Não há um registro exato para o
surgimento da prática, mas provavelmente ela acompanhou a
forja das primeiras espadas na
Idade do Bronze (c. 3500 a.C). O
motivo é banal: separar a cabeça
do corpo é uma das formas mais
eficazes e baratas de assassinato.
Há vários registros na antigüidade. No Egito, a famosa Paleta de
Narmer, um hieróglifo datado de
3200 a.C., mostra decapitados em
homenagem ao deus Horus.
A decapitação floresceu em diversas culturas, muitas vezes associada à religião. A simbologia
do sangue é forte, como atesta a
defesa de que ele carrega a alma,
como diz o livro bíblico Levítico.
A cosmogonia hindu é repleta de
deuses a quem são oferecidos sacrifícios de sangue e cabeças, como Kali, deidade da noite.
Na Antigüidade Clássica, surgiu
a noção de que seria uma forma
"digna" de execução, por supostamente indolor, algo questionável, visto que as vítimas não podiam ser consultadas a respeito.

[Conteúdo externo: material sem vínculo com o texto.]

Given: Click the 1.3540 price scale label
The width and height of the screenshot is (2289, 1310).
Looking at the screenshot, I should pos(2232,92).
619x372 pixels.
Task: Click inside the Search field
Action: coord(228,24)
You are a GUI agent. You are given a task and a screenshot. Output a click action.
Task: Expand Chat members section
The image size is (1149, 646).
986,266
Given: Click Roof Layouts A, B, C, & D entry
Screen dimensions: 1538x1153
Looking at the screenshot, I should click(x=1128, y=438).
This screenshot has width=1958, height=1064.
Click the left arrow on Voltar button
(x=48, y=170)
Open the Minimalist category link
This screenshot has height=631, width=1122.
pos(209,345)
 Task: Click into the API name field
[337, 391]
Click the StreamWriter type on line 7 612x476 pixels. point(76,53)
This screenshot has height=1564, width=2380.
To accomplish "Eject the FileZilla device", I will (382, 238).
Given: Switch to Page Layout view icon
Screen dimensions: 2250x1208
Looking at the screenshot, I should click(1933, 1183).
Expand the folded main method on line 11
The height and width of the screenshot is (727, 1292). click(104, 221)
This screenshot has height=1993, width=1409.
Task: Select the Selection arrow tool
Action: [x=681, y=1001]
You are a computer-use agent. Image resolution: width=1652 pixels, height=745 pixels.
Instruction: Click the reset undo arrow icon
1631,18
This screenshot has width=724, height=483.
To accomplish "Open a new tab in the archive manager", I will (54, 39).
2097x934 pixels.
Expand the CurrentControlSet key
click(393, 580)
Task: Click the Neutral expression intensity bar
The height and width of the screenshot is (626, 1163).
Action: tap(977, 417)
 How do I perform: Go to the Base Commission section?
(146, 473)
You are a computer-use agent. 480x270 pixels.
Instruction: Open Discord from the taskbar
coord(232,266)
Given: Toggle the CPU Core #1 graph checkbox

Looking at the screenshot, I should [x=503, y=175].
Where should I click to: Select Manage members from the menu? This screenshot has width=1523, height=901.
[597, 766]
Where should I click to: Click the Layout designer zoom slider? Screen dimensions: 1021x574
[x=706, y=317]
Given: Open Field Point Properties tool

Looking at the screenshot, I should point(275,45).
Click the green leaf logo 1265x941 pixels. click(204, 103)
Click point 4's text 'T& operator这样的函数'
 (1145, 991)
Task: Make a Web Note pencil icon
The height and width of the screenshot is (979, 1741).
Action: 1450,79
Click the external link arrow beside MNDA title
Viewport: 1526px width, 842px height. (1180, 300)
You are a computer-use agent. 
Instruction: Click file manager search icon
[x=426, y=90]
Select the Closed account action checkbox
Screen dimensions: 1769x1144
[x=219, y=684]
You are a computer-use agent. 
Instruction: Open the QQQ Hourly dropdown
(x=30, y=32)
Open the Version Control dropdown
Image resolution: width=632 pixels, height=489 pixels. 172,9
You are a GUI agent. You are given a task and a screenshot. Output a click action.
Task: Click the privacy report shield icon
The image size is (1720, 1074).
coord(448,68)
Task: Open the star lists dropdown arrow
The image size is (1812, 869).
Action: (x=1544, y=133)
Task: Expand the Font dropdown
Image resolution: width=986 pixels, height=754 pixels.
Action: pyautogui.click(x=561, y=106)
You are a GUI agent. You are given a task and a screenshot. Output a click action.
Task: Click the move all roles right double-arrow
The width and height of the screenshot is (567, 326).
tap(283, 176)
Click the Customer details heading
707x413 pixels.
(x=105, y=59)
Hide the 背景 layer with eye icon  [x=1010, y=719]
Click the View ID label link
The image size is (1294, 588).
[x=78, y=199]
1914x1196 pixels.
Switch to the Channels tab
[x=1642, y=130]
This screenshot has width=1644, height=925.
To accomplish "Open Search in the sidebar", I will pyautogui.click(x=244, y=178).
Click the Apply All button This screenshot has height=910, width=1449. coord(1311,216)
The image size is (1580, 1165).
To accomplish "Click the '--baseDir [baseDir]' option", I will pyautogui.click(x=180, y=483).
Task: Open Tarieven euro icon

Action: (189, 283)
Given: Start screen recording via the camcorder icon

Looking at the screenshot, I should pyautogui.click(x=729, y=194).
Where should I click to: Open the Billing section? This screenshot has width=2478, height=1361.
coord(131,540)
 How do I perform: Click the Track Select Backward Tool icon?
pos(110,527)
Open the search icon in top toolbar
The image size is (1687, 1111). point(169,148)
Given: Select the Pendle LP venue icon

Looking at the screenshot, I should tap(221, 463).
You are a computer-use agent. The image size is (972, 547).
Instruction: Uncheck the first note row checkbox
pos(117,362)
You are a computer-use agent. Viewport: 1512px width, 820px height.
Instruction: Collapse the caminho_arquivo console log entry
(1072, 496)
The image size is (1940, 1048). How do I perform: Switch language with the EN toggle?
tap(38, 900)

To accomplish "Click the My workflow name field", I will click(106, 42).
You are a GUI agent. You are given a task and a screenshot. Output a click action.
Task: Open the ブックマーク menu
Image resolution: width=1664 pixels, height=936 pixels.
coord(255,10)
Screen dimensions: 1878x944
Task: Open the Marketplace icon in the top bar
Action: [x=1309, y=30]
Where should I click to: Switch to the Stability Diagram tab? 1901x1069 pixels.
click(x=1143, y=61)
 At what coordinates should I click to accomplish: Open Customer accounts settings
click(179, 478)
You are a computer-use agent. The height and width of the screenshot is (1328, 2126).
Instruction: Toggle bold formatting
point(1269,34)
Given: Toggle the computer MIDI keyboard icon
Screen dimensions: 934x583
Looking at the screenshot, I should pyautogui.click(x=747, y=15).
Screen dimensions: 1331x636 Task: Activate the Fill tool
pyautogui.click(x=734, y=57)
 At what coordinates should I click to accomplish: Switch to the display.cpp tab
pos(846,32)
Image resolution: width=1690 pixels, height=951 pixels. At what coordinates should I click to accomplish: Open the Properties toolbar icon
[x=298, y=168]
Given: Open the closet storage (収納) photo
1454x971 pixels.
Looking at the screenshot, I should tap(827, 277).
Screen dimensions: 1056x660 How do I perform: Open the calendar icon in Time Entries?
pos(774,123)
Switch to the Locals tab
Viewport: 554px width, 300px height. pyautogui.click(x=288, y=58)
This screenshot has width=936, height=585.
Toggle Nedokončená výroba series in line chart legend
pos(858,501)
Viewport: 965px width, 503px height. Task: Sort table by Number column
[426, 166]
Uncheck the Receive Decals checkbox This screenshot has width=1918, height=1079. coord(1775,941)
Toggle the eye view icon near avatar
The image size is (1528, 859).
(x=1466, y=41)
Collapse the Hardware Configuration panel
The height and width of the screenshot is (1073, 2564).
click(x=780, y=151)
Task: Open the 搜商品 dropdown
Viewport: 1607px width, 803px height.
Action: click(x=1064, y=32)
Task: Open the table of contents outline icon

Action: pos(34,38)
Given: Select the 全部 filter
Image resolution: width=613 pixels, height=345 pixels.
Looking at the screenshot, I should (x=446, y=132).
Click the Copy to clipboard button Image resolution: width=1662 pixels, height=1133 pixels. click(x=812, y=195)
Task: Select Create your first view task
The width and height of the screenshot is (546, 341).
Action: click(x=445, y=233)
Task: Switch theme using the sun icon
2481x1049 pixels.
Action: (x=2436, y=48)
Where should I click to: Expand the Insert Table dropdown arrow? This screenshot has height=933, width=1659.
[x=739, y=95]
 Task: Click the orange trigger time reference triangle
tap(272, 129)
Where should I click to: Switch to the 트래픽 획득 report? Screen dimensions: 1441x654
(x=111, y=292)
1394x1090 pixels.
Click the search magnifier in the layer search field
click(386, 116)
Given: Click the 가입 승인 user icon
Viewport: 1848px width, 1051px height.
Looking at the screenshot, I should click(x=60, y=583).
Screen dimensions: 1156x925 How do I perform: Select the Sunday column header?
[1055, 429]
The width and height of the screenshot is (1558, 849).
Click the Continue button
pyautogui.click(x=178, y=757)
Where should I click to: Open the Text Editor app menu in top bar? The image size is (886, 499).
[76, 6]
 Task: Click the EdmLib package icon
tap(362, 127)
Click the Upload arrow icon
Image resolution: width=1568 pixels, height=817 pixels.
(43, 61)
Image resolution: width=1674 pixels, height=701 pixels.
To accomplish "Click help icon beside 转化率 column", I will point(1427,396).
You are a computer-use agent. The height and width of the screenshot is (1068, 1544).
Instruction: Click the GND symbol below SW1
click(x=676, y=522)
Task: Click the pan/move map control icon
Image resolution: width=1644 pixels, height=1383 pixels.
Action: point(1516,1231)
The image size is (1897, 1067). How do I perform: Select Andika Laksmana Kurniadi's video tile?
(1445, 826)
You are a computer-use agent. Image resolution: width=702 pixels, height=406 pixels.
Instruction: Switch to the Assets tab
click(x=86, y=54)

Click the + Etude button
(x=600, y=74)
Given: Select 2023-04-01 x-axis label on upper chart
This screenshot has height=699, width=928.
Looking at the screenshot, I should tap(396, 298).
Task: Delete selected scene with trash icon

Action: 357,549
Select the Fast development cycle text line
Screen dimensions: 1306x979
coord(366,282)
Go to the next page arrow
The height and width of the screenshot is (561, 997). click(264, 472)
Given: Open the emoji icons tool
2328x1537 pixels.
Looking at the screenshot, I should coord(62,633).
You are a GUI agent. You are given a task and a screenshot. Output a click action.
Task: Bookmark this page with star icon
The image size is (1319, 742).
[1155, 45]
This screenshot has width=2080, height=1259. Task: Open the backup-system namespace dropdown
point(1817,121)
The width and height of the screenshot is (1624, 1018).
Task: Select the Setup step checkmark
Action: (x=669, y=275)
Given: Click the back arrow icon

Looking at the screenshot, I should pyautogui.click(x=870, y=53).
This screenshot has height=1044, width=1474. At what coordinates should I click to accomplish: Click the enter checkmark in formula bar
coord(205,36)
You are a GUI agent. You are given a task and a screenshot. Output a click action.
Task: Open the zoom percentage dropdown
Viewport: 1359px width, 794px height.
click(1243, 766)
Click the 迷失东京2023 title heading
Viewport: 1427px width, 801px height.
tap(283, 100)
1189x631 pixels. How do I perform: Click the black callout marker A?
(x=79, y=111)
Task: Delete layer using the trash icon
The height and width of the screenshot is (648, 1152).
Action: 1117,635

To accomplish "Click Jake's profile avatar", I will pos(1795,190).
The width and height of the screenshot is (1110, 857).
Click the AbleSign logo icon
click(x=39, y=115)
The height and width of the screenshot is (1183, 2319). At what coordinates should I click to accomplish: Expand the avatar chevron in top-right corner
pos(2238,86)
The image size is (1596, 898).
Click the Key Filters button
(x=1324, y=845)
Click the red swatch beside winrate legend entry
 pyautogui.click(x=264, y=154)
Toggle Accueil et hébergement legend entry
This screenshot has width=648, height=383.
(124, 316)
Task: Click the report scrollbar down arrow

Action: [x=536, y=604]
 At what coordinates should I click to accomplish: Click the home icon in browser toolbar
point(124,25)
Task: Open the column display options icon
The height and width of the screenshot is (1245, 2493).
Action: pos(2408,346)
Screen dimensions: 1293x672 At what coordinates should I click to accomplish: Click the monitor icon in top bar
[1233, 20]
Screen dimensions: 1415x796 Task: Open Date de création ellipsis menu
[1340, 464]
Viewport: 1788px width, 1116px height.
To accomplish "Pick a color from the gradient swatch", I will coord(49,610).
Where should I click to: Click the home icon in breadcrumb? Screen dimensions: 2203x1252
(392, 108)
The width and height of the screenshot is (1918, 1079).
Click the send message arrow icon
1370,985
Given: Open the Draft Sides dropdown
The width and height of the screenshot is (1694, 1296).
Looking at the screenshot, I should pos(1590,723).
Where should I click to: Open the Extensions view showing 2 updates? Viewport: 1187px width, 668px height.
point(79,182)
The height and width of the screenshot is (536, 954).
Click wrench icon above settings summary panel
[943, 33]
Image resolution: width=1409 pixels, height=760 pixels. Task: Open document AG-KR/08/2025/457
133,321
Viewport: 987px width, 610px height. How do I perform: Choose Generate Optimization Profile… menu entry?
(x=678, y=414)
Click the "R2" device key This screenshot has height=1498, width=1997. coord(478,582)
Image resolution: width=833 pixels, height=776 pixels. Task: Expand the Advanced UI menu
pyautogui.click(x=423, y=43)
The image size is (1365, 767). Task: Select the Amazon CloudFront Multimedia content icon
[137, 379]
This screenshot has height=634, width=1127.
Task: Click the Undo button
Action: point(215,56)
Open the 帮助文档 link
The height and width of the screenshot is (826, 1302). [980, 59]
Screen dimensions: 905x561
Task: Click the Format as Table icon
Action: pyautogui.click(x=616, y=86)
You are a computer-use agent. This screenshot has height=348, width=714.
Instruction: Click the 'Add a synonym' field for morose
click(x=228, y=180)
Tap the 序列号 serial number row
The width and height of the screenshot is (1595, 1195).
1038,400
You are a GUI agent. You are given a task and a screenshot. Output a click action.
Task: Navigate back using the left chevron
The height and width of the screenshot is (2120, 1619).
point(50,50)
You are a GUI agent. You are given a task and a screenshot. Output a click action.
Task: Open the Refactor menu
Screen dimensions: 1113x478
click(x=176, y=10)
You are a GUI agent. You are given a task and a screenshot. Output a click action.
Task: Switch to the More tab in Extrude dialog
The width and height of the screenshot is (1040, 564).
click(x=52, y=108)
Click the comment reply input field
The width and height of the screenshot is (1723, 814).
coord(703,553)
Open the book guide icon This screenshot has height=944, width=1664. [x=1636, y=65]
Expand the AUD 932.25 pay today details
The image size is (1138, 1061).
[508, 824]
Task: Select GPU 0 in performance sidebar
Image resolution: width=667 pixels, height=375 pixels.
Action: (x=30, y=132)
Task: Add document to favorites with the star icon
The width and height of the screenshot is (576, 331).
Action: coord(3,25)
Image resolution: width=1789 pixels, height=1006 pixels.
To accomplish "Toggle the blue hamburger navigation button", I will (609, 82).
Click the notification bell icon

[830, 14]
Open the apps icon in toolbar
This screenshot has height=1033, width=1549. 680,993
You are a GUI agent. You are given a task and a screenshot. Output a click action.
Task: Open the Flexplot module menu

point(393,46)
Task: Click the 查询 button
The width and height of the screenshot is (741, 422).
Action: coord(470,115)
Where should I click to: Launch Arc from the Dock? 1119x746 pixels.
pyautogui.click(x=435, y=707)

Mas a idéia pegou, embasada pelo
famoso historiador grego Xenofante (século 5º a.C.), em seu
"Anabasis". Os romanos reservavam a prática aos nobres e ricos
-ao povão sobravam as cruzes.
No ideário judaico-cristão, cabeças rolaram em abundância.
Há a história de Judith, que seduziu o general assírio Holofernes
no século 6º a.C. e o decapitou,
salvando os judeus acossados por
Nabucodonosor.
Exemplos ainda mais famosos:
Golias, decapitado após ser morto
por Davi com uma pedrada, e
João Batista, cuja cabeça foi servida numa bandeja a Salomé.
A decapitação era corrente entre mongóis e outros ""bárbaros".
Os celtas, hoje vistos como magos
bonzinhos pelos "new agers", cavalgavam com cabeças dos vencidos penduradas.
Do outro lado do Atlântico, era
forma de sacrifício entre os pré-colombianos. No sítio maia de
Chichén Itzá (México), há esculturas de cabeças cortadas.
Na primeira expansão muçulmana, iniciada no século 7º, a decapitação de inimigos foi adaptada de costumes tribais. O famoso
jurista Al Mawardi, da Bagdá de
1058, a defendeu como primeira
medida a ser tomada contra infiéis citando Muhammad.
Quarenta anos mais tarde, cristãos e muçulmanos se enfrentaram nas Cruzadas. Nenhum lado
poupou o pescoço do outro. Pátria-mãe do islamismo, a Arábia
Saudita é hoje o centro da decapitação oficial no mundo: 53 execuções por espada em 2003.
De volta à Europa, a versão greco-romana de "morte digna" à
nobreza indesejável virou norma.
Os ingleses a usaram entre 1076 e
1747 e tiveram em Ana Bolena, segunda mulher do rei Henrique 8º,
sua vítima mais famosa -morreu aos 29 anos, em 1536.
Mas foi do outro lado do canal
da Mancha que o corte de cabeças
atingiu status de política pública
moderna. Pensando na tal "morte
digna", democrática como a Revolução Francesa que a defendia,
o médico Joseph-Ignace Guillotin
criou em 1792 o instrumento que
ganhou seu nome.
Nos séculos seguintes, os países
europeus foram abandonando a
pena de morte e a decapitação. A
prática acabou associada a "selvagens" das colônias.
Ainda assim, no papel vigorou
em locais como a Alemanha, até
1949. Nos EUA, só prosperou em
lendas como a do cavaleiro sem
cabeça de Sleepy Hollow.
Esse refluxo trouxe às novas gerações a impressão de que a decapitação era algo restrito à Ásia, como no Camboja de Pol Pot (anos
70), ou às guerras em Ruanda
(1994) e Serra Leoa (2003). Nas
Américas, Haiti e Brasil deram
exemplos recentes.
Talvez o público "ocidental",
que consome violência no cinema, no noticiário e no dia-a-dia,
não se choque mais apenas com
seqüestros como os ocorridos no
Líbano na década de 80. É preciso
algo mais: o horror gráfico, com
artérias e veias jorrando sangue.
De uma forma ou de outra, os casos recentes mostram a perenidade da decapitação.